Several drug manufacturers, including Momenta and Amphastar, sought to market generic versions of enoxaparin, an anticoagulant sold under the brand name Lovenox®. The FDA made ongoing ANDA approval contingent upon bioequivalence testing for each generic enoxaparin batch to show conformance with the United States Pharmacopeia (“USP”) standard. The dispute underlying the Momenta decision arose because Momenta alleged that Amphastar’s enoxaparin bioequivalence testing infringes its U.S. Patent No. 7,575,886. Accordingly, Momenta sued Amphastar two days after Amphastar received FDA approval to market generic enoxaparin.

The Federal Circuit rejected Amphastar’s argument that the bioequivalence testing did not infringe Momenta’s patent because it is protected by the § 271(e)(1) safe harbor. The appellate court relied primarily on an earlier decision holding that the safe harbor “does not apply to information that may be routinely reported to the FDA, long after marketing approval has been obtained.” Classen Immunotherapies, Inc. v. Biogen IDEC, 659 F.3d 1057 (Fed. Cir. 2011). Applying that holding to Amphastar’s post-approval bioequivalence testing, the Federal Circuit concluded that “[t]he information generated as each batch of drug substance is tested is routinely (i.e., habitually, regularly, and repeatedly) recorded and retained,” and thus not within the scope of the safe harbor.

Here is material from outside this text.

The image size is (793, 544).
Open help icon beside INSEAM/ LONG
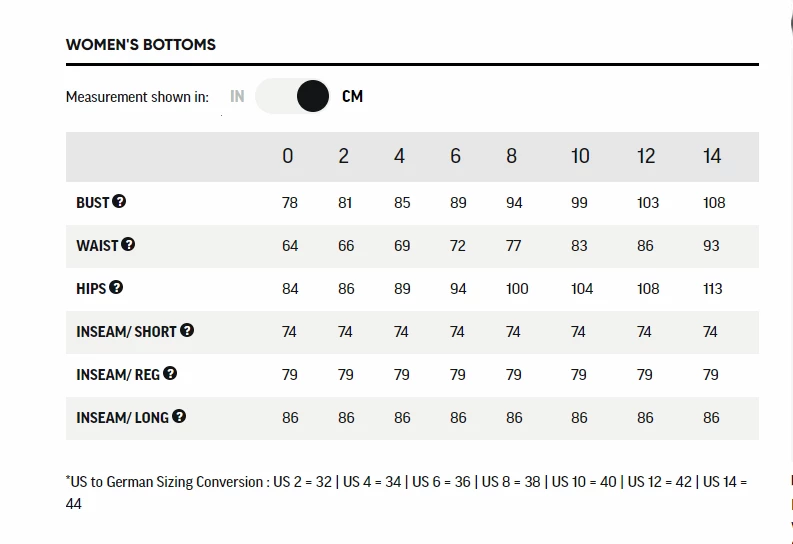179,416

The court noted that a contrary conclusion “would result in manifest injustice” by expanding § 271(e)(1) “to encompass activities related to ongoing commercial manufacture and sale.”

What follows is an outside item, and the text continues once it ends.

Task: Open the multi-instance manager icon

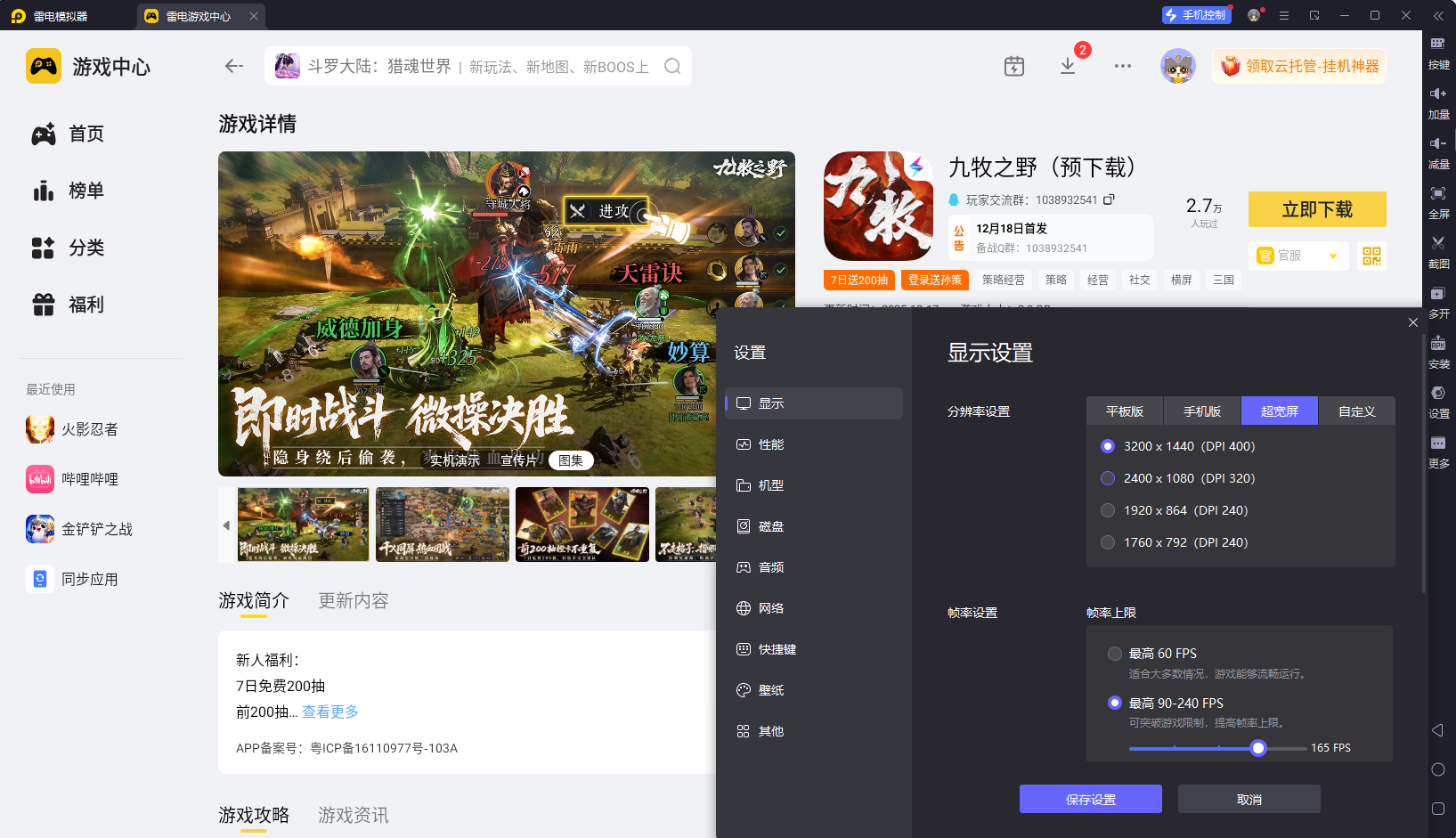Action: [x=1437, y=300]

Amphastar and additional generic drug manufacturers accused by Momenta have asked the Supreme Court to review the Federal Circuit’s decision. They argue that the Federal Circuit’s categorical exclusion of “routine” testing from the safe harbor is nowhere supported in the statutory text, and furthermore conflicts with Supreme Court precedent mandating that the safe harbor be broadly construed to cover the “entire statutory scheme of regulation.” They further argue that bioequivalence testing of enoxaparin satisfies the requirements of the safe harbor, as it is performed “solely” for purposes “reasonably related” to the “development and submission of information” to the FDA. In their view, the categorical exclusion of bioequivalence testing required by the FDA for ongoing approval will create “road blocks to lower-cost generic drugs,” an issue that “is of ever-growing importance given the increasing prevalence of biologics, and hence biosimilar generics.”

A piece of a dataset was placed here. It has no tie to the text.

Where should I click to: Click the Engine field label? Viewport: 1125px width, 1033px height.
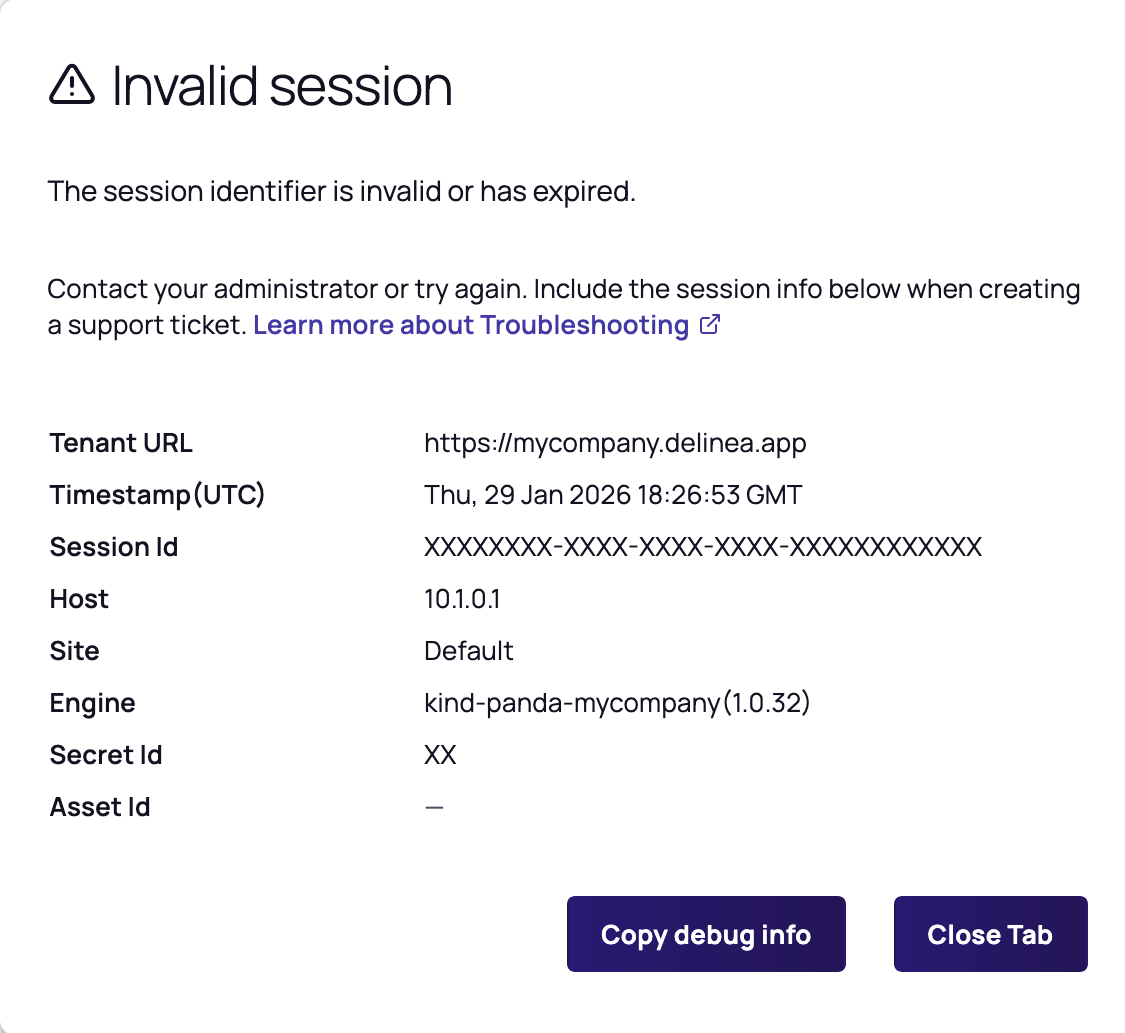92,703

Momenta counters that Amphastar’s post-approval bioequivalence testing is not “solely” and “reasonably related to the development and submission of information” to the FDA. Momenta argues that while Amphastar is legally required to retain batch testing records for at least one year, the information generated is used to select enoxaparin batches for commercial sale, not to make an affirmative submission to the FDA. Moreover, Momenta asserts that Amphastar and other generic competitors are not required to use Momenta’s patented process, but could use any “suitable means” to test generic enoxaparin batches.

The Supreme Court’s decision as to whether to grant certiorari is not expected until October of this year.